#### [CONSIGNES]
1. Selon le texte sur l'effet du contexte dans l'évaluation d'un objet social, combien de participants ont pris part à l'étude ?
2. Relevez tous les mots clefs en français du texte sur l'effet du contexte dans l'évaluation d'un objet social.
3. Poursuivez le texte sur l'effet du contexte dans l'évaluation d'un objet social à partir de sa dernière ligne.

#### [TEXTE À LIRE]
Temas psicol. vol.19 no.1 Ribeirão Preto jun. 2011

 

PRIMEIRA PARTE: ALGUMAS CONTRIBUIÇÕES INTERNACIONAIS

 

Effet du contexte dans l'évaluation d'un objet social: le cas d'une manifestation collective en France

 

Effect of context in evaluating a social object: the case of a collective mobilization in France

 

 

Rafael Pecly Wolter

Universidade do Estado do Rio de Janeiro - RJ, Brasil

Endereço para correspondência

 

 


RÉSUMÉ

Nous pensons que lorsqu'un objet est lié à des mobilisations de masse, sa dimension affective sera suractivée, ce qui se traduira par des attitudes polarisées. Cette polarisation affective liée aux mobilisations et aux foules serait instable. Dans cette observation comportant 2 facteurs explicatifs, nous nous sommes intéressés d'une part à l'affectivité de l'étiquette (étiquette affective vs étiquette non affective) et d'autre part au contexte des passations (pendant des manifestations et 6 mois après). Les 187 participants devaient évaluer sur des échelles de Likert des caractéristiques juridiques associées à une des deux étiquettes. Les résultats montrent que la polarisation du rejet ne se produit que face à l'étiquette affective et pendant les manifestations (significatif à p <.001). Ces résultats nous mènent à penser que ces objets à forte polarisation affective ne seraient pas des représentations sociales notamment à cause de leur instabilité.

Mots clefs: Pensée sociale, Nexus, Représentations sociales, Foules.


ABSTRACT

We think that while an object is related to mass arousals, its affective dimension will be over activated, which shall be translated as polarized attitudes. That affective polarization linked to arousals and to the crowds would be unstable. In this experimental study there were 2 independent variables. We have manipulated label affectivity with two modalities (affective label vs non-affective label) and questionnaire administration occasion (during manifestations and 6 months later). The 187 participants should evaluate with Likert scales juridical characteristics associated to one of the two labels. Results show that rejection polarization is produced only by the affective label and during manifestations (significant at p <.001). Those results lead us to think that these strongly polarized objects would not be social representations notably due to their instability.

Keywords: Social thinking, Nexus, Social representations, Crowds.

#### [DONNÉES FOURNIES]
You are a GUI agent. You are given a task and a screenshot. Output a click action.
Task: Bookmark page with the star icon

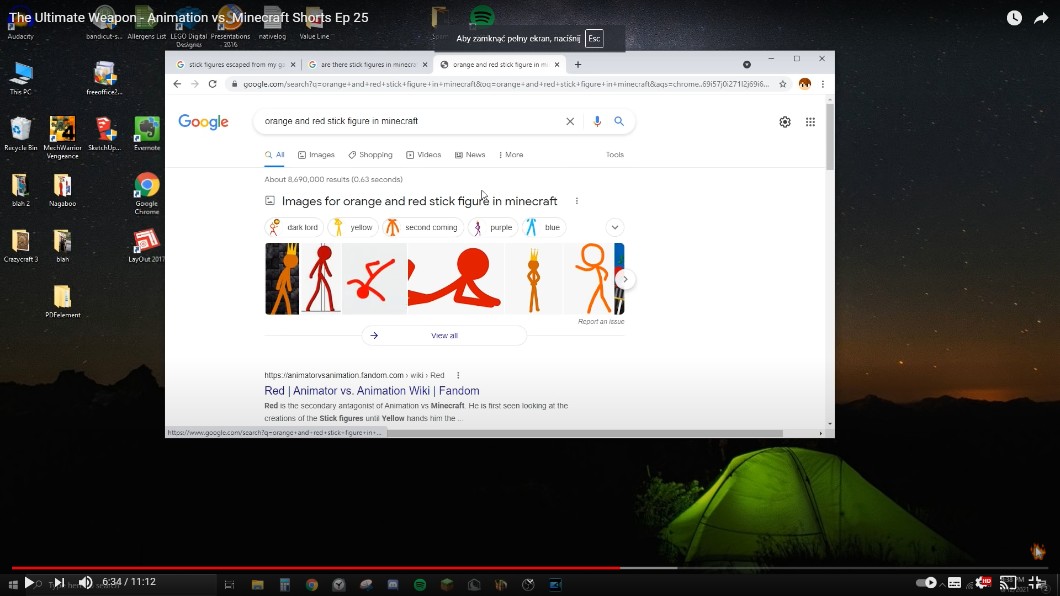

#### [RÉPONSES]
1. 187 participants.

2. Pensée sociale, Nexus, Représentations sociales, Foules.

3.
Introduction

Avant de présenter cette recherche, il convient de rappeler les événements en France du printemps 2006. Un nouveau type de contrat de travail, appelé contrat première embauche (CPE), devait être mis en place par le gouvernement. Ce nouveau contrat était destiné aux personnes âgées de moins de vingt-six ans. L'amendement relatif au CPE fut ajouté au projet de loi pour l'égalité des chances, et adopté par l'Assemblée Nationale dans la nuit du 8 au 9 février 2006. Dès février, la quasi-totalité des syndicats s'opposait à cet amendement. Très vite, le milieu étudiant, se sentant concerné, les a rejoints dans cette opposition. Le 13 février une assemblée générale étudiante à l'Université de Rennes II a lancé un appel à la mobilisation générale en France. Trois jours plus tard des étudiants manifestaient dans une trentaine de villes. Un mois après l'adoption de l'amendement à l'Assemblée Nationale, le 7 mars 2006, entre 400 000 (pour les forces de l'ordre) et 1 million (pour les organisateurs) de personnes étaient dans les rues pour exprimer leur mécontentement face au CPE. Plusieurs manifestations de grande ampleur ont suivi. Le 18 mars, par exemple, plus d'un million de personnes (selon les organisateurs) étaient dans les rues. Au plus fort de la crise, environ 80% des universités françaises étaient perturbées, selon le Ministère de l'Education. On était donc en présence d'une mobilisation sociale de grande ampleur.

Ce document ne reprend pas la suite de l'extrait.